Republic Services has had a lid on Southern Nevada trash contracts for decades.

The company is the only one permitted to pick up residential waste in Clark County, Las Vegas, Henderson and North Las Vegas.

But now, a competitor is asking the City of Las Vegas to dump Republic Services — or at least give other companies the chance to compete. 

Western Elite is a trash and recycling company in the construction and demolition business. It also provides residential trash services in Lincoln County, where it has a landfill.

Western Elite Vice President Scott Seastrand told KNPR's State of Nevada that his company can handle residential trash in the City of Las Vegas, and would like a chance to do so.
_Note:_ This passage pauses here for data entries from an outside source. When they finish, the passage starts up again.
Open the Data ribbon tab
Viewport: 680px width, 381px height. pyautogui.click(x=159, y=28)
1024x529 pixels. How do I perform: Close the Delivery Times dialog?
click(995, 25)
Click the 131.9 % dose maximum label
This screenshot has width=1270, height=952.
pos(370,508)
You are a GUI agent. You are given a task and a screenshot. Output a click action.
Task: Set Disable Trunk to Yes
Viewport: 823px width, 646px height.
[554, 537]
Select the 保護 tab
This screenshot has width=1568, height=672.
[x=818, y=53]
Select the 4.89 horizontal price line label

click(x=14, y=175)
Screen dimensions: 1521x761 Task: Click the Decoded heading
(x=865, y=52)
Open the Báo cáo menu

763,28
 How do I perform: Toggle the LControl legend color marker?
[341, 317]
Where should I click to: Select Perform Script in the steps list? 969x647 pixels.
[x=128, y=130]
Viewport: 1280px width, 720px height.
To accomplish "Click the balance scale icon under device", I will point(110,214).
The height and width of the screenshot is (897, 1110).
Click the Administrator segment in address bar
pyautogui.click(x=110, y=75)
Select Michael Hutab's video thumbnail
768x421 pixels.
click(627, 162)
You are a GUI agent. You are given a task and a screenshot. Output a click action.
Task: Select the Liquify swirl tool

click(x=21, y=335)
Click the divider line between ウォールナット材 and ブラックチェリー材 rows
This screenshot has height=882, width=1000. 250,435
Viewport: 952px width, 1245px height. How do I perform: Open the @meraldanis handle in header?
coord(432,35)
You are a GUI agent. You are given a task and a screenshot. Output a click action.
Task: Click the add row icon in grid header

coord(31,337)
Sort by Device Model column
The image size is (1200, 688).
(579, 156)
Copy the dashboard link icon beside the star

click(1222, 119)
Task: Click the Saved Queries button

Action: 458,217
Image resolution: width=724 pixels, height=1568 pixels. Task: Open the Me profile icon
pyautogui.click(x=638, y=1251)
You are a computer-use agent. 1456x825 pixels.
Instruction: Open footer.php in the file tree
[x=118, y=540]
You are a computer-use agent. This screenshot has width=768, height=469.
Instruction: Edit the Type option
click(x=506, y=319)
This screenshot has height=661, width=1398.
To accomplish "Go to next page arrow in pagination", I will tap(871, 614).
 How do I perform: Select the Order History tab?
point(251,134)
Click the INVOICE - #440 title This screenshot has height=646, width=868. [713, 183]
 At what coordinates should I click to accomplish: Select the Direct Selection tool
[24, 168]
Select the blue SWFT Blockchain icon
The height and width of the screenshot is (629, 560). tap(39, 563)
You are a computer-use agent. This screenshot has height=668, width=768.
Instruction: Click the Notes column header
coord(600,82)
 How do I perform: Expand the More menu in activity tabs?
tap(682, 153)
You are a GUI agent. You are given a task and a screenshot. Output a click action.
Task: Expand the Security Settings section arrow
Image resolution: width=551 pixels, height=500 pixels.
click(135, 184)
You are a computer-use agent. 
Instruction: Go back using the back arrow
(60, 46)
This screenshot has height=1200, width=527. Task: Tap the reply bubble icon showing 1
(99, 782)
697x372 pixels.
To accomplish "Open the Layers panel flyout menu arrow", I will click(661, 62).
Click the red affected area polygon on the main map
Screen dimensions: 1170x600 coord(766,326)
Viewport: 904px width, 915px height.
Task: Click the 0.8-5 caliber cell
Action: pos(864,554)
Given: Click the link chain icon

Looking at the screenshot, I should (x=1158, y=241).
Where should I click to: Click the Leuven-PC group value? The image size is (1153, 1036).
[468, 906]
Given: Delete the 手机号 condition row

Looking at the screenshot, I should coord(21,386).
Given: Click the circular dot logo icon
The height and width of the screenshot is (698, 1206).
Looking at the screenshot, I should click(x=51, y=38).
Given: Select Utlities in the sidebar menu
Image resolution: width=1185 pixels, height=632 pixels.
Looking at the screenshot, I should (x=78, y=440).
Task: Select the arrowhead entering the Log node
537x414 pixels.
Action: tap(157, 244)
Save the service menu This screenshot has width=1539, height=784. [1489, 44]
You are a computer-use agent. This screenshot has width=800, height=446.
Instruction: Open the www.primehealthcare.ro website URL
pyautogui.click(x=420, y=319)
Republic Services has picked up the city's trash since 1985. Its contract expires in 2021, and it's currently in talks with the city to renew. 

"There's still five years left on the contract, and now they want to extend it another 15," Seastrand said. "It'll be another generation before us as a community have an opportunity to really consider any other options."

Seastrand said the city has responded positively to his concerns. City Councilman Bob Beers told the Las Vegas Review-Journal that he's open to talks, but Western Elite would have to offer a better or cheaper service. 

Seastrand says his company has two material-recovery facilities, more than 70 trucks on the roads every day, and is the only other competitor with its own landfill. The landfill is located in Lincoln County, about 2.5 hours from Las Vegas.

He would also like to see commercial waste arrangements opened to all trash companies, rather than being determined by the city.

"This is not just about Western Elite," Seastrand said. "This is about the opportunity for any other competitor to be in a position to offer options."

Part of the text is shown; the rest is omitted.